Two council members accused of city ethics, state open records violations
Two other council members file complaints against them
BY KEVIN BONESKE
The controversy surrounding the recent termination of former Rhinelander city administrator Kristina Aschenbrenner flared up at Monday’s City Council meeting with accusations against the two council members who opposed her firing and subsequently released the performance review forms they filled out about her.
After council members Steve Sauer and Tom Gleason included the performance reviews with their signed statement about Aschenbrenner’s termination in an email message sent to local media last Tuesday, they have been accused by council member Mark Pelletier of violating the state’s Open Records Law and also by council president George Kirby of violating the city ethics code.
Pelletier filed his complaints with the Oneida County district attorney’s office to investigate. District attorney Michael W. Schiek then asked Oneida County captain Teresa Hook to have the sheriff’s department “conduct further investigation.”
“I realize this is the jurisdiction of the city of Rhinelander, however, I spoke with (Rhinelander police) captain Ron Lueneburg and we felt that since the request involved [aldermen] on the city council, it could be a potential conflict for the Rhinelander Police Department,” Schiek stated to Hook in a memo dated Sept. 9.
Kirby’s complaints, which were filed with the city clerk’s office, were discussed by the council Monday and scheduled for setting a hearing at a later date.
Gleason questioned whether the City Council’s hearing would be held after the district attorney’s office conducted its investigation. By not doing so, he said the council would be “basically violating due process by basically hearing and convicting prior to an investigation” concluding.
City attorney Carrie Miljevich said the process for handling a city ethics complaint would be “mutually exclusive” from the district attorney investigating accusations of the state’s open records law being violated.
“The district attorney has a role to play, pursuant to a complaint that was filed, pursuant to a subsection in the Wisconsin statutes,” Miljevich said. “This (ethics complaint) is pursuant to the city of Rhinelander ethics code. Neither one hinges on another.”
Gleason disagreed with Miljevich’s legal opinion, stating that he and Sauer now face accusations of violating the city ethics code because of the complaints that Pelletier filed.
“One is an open records issue and one is a city of Rhinelander ethics issue,” Miljevich said in response.

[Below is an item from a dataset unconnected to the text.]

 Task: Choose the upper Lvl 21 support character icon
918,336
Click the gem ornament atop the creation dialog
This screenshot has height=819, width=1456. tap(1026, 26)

Sauer noted that when a complaint is filed alleging a violation of the ethics code, the city code calls for the city administrator to investigate the complaint before the matter could be brought to the council for a hearing.
In the absence of a city administrator, Miljevich said, “I don’t think the process dies.”
“The first step, as alderman Sauer indicated, was to file a complaint. Alderman Kirby has done that,” Miljevich said. “The second step would be that the city administrator would investigate whether the complaint is valid. In the absence of a city administrator, you can’t say that this ordinance doesn’t apply…. In the absence of a city administrator, that part then is skipped, so it should go to step three, which is the hearing portion. I think it would be appropriate to set this for a hearing.”
Gleason disputed an accusation in the ethics complaint against him that he “disclosed confidential information without proper legal authorization.”
“That fact hasn’t been established yet because, according to Mark’s complaint, alleging that unauthorized material was released, that hasn’t even been figured, that hasn’t been decided, if what was released was even confidential information,” he said.
Prior to council members voting 6-2 on Aug. 29 to terminate Aschenbrenner’s contract, they approved the review forms at their regular monthly meeting Aug. 8 to fill out for the city administrator’s annual performance review.
Aschenbrenner, who had been the city administrator for almost a year, told the Star Journal that she expected the council members to conduct her performance review at the Aug. 29 meeting when they instead voted to terminate her contract. She also said she wasn’t provided copies of the completed review forms Sauer and Gleason had filled out before those two council members publicly released them with their statement to the media.
Gleason said he would be denied due process if the council would not allow the district attorney to conduct an investigation “and have an answer to that investigation based on evidence that’s collected by an investigator, and then determine what steps should be taken next.”
“Basically, you’re saying we’re guilty until proven innocent, and that violates my constitutional rights,” he said.
Council member Dawn Rog said a complaint filed with the district attorney’s office “has nothing to do with this council.”
“This is a separate complaint,” she said.
Council member Alex Young said the city ethics and state open records complaints are related because they deal with the same underlying facts, but he also noted they are “completely mutually exclusive processes.”
Council members agreed to wait until their regular monthly meeting Oct. 10 to decide on setting a hearing date to consider the complaints against Gleason and Sauer.